Stated task: Please find each line in the entries below that contains the word "Click" and copy those lines out in full.

Task input:
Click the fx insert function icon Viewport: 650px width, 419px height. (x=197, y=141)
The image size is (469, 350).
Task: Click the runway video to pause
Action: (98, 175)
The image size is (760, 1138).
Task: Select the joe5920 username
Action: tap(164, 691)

Task response:
Click the fx insert function icon Viewport: 650px width, 419px height. (x=197, y=141)
Task: Click the runway video to pause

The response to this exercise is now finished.